The new one was a virgin queen so wasn't to be disturbed for three weeks. During that three weeks I took my first ever crop of honey - 30 lbs, plus another whole box I intended to return to the bees after their varroa treatment.

At the appointed time I inspected the whole of the brood nest and could find no eggs or larvae. The bees were still working hard, with lots of stored pollen and nectar. I asked a previous mentor from Mayfield to come with me a week later and he confirmed that there was no brood in the nest.  My normally good-tempered bees must have committed regicide. It was by now the end of August.

Malcolm came to the rescue again with a spare nucleus of his own which he had made up with one of the hygienic queen offspring. One Tuesday night in September I collected a polynuc box from him and placed it on top of my hive roof with the entrance facing the same direction. This had to be done after dark.

A few days later, on the Saturday, Malcolm joined me to do a tricky manipulation. We first removed the supers to a location about 100 yards distant. Then we carried the whole of my brood nest (both boxes together) to the same place. There were bees left behind on the floor so that had to be brought as well. Then all were dusted liberally with sifted icing sugar, and the bees were shaken off the frames. The icing sugar was to slow the bees down. Some of my frames of stores were selected to go with Malcolm's frames of brood. There was a slight complication in that our sizes don't match so when we built up the new nest, which we did on the original site, we had to start with the super box at the bottom with stores at the sides but a gap in the middle for his 12x14" frames to hang down into, then on top my national brood box with more stores at the sides and the frames of brood with the laying queen in the middle. All the flying bees were making their way back and there was great confusion.

After tidying away all the spare boxes and frames we went back to take a look at the reassembled hive. The front of it was covered with bees. Many were visibly dusted with icing sugar so were my originals. We saw no fighting - not that I know what bees fighting looks like! They were fanning, which apparently was a good sign.

*Action item*.
Copy out the beekeeping account above in full, word for word.

*Data block*.
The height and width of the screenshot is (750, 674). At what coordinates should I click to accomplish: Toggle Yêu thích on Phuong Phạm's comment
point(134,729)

*Solution below*.
The new one was a virgin queen so wasn't to be disturbed for three weeks. During that three weeks I took my first ever crop of honey - 30 lbs, plus another whole box I intended to return to the bees after their varroa treatment.

At the appointed time I inspected the whole of the brood nest and could find no eggs or larvae. The bees were still working hard, with lots of stored pollen and nectar. I asked a previous mentor from Mayfield to come with me a week later and he confirmed that there was no brood in the nest.  My normally good-tempered bees must have committed regicide. It was by now the end of August.

Malcolm came to the rescue again with a spare nucleus of his own which he had made up with one of the hygienic queen offspring. One Tuesday night in September I collected a polynuc box from him and placed it on top of my hive roof with the entrance facing the same direction. This had to be done after dark.

A few days later, on the Saturday, Malcolm joined me to do a tricky manipulation. We first removed the supers to a location about 100 yards distant. Then we carried the whole of my brood nest (both boxes together) to the same place. There were bees left behind on the floor so that had to be brought as well. Then all were dusted liberally with sifted icing sugar, and the bees were shaken off the frames. The icing sugar was to slow the bees down. Some of my frames of stores were selected to go with Malcolm's frames of brood. There was a slight complication in that our sizes don't match so when we built up the new nest, which we did on the original site, we had to start with the super box at the bottom with stores at the sides but a gap in the middle for his 12x14" frames to hang down into, then on top my national brood box with more stores at the sides and the frames of brood with the laying queen in the middle. All the flying bees were making their way back and there was great confusion.

After tidying away all the spare boxes and frames we went back to take a look at the reassembled hive. The front of it was covered with bees. Many were visibly dusted with icing sugar so were my originals. We saw no fighting - not that I know what bees fighting looks like! They were fanning, which apparently was a good sign.